Murine salmonellosis studied by confocal microscopy: Salmonella typhimurium resides intracellularly inside macrophages and exerts a cytotoxic effect on phagocytes in vivo

Abstract

Salmonella typhimurium is considered a facultative intracellular pathogen, but its intracellular location in vivo has not been demonstrated conclusively. Here we describe the development of a new method to study the course of the histopathological processes associated with murine salmonellosis using confocal laser scanning microscopy of immunostained sections of mouse liver. Confocal microscopy of 30-micron-thick sections was used to detect bacteria after injection of approximately 100 CFU of S. typhimurium SL1344 intravenously into BALB/c mice, allowing salmonellosis to be studied in the murine model using more realistic small infectious doses. The appearance of bacteria in the mouse liver coincided in time and location with the infiltration of neutrophils in inflammatory foci. At later stages of disease the bacteria colocalized with macrophages and resided intracellularly inside these macrophages. Bacteria were cytotoxic for phagocytic cells, and apoptotic nuclei were detected immunofluorescently, whether phagocytes harbored intracellular bacteria or not. These data argue that Salmonella resides intracellularly inside macrophages in the liver and triggers cell death of phagocytes, processes which are involved in disease. This method is also applicable to other virulence models to examine infections at a cellular and subcellular level in vivo.

Figure 1

Infection kinetics.

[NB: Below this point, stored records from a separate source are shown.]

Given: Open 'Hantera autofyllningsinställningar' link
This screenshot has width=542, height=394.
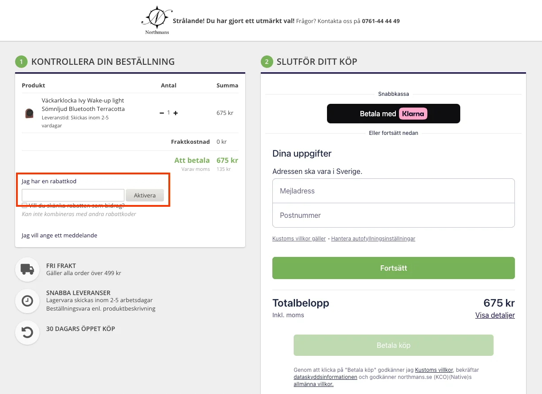Looking at the screenshot, I should click(x=373, y=239).

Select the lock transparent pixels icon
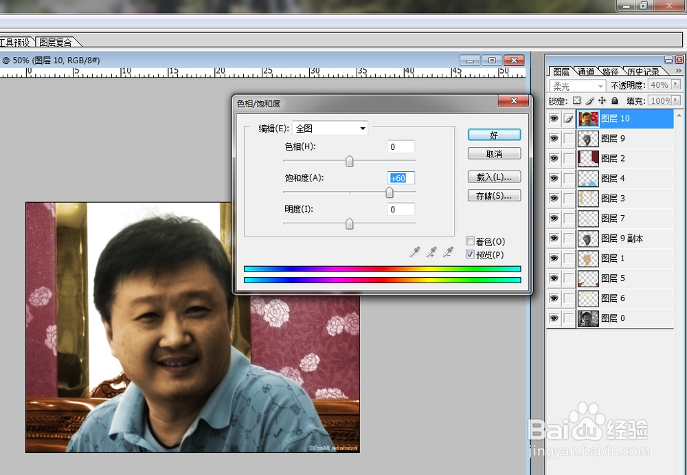click(x=576, y=101)
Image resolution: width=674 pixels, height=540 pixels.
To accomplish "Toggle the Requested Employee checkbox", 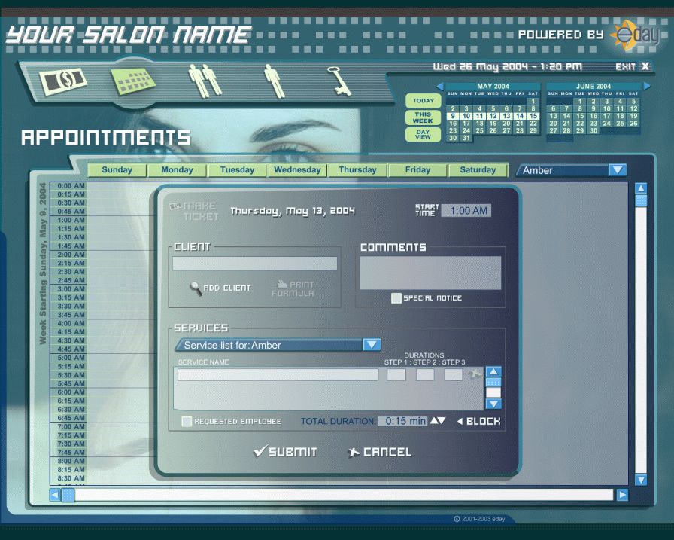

Numbers of bacteria recovered from homogenized liver (white) and spleen (black) at different days after infection following an intravenous dose of 115 CFU SL 1344. The mice died at days 6–7. The data represent the average number of bacteria recovered from the organs of four mice per time point, and the error bars indicate the standard deviation.

Figure 4

Neutrophils are present in the foci at an early stage of infection, while macrophages dominate the tissue at later stages. Mouse liver sections labeled with antineutrophil-FITC (purple), CD18-Cy5 (red), and anti-Salmonella–TxR (green/light blue/yellow) in (a) uninfected liver, (b) liver infected with 65 CFU SL1344 at day 3 after infection, and (c) the same dose at day 5 after infection showing that neutrophils extravasate into the liver as an early response, but disappear at a later stage of infection when the foci consists of macrophages. The bacteria colocalize to the phagocytes, not to the hepatocytes. Each image is a projection of an 8-μm z-stack collected through the ×20 objective on a Bio-Rad MRC-600 confocal microscope. Bar, 50 μm.

Figure 5

S. typhimurium are located inside macrophages at late stages of infection. (a) Mouse liver infected with 65 CFU SL1344 at day 5 after infection labeled with anti-Salmonella–Cy3 (orange) and CD18-Cy5 (green). The image is a projection of a 30-μm z-stack collected through the ×60 objective on a Bio-Rad MRC-600 confocal microscope. The boxed macrophage is analyzed further in b–d. Bar, 25 μm. (b) NIH Image was used to project the side view (yz) and the bottom view (xz) of the boxed macrophage (represented by the xy view), which together demonstrate the intracellular location of the bacteria. (c) A three-dimensional reconstitution of a liver macrophage at day 5 after infection (the same cell as in b) using volume rendering. (d) A tilted, 1.8-μm section of the macrophage in c shows the intracellular location of three bacteria (red). Other bacteria present in b were also intracellularly located, but in a different section of the macrophage.

Figure 6

S. typhimurium are cytotoxic for mouse liver phagocytes. Mouse liver sections labeled with anti-digoxigenin-FITC (green), anti- Salmonella–TxR (pink), and CD18-Cy5 (blue) in (a) uninfected liver, (b) liver infected with 65 CFU SL1344 at day 3 after infection, and (c) the same dose at day 5 after infection. The FITC labeling shows the cytotoxic effect of the bacteria on the phagocytes, while a single apoptotic cell in the uninfected tissue is indicated by the arrow in a. The images are projections of 8-μm z-stacks collected through the ×20 objective. Bar, 50 μm. (d) The same tissue and labeling as in c but the image is a projection of a 32-μm z-stack collected through the ×60 objective. Bar, 25 μm. (e) As d but focused on a single apoptotic cell with intracellular bacteria. Images in a–c were collected on a Bio-Rad MRC-600 confocal microscope, d–e were collected on a Bio-Rad 1024 confocal microscope.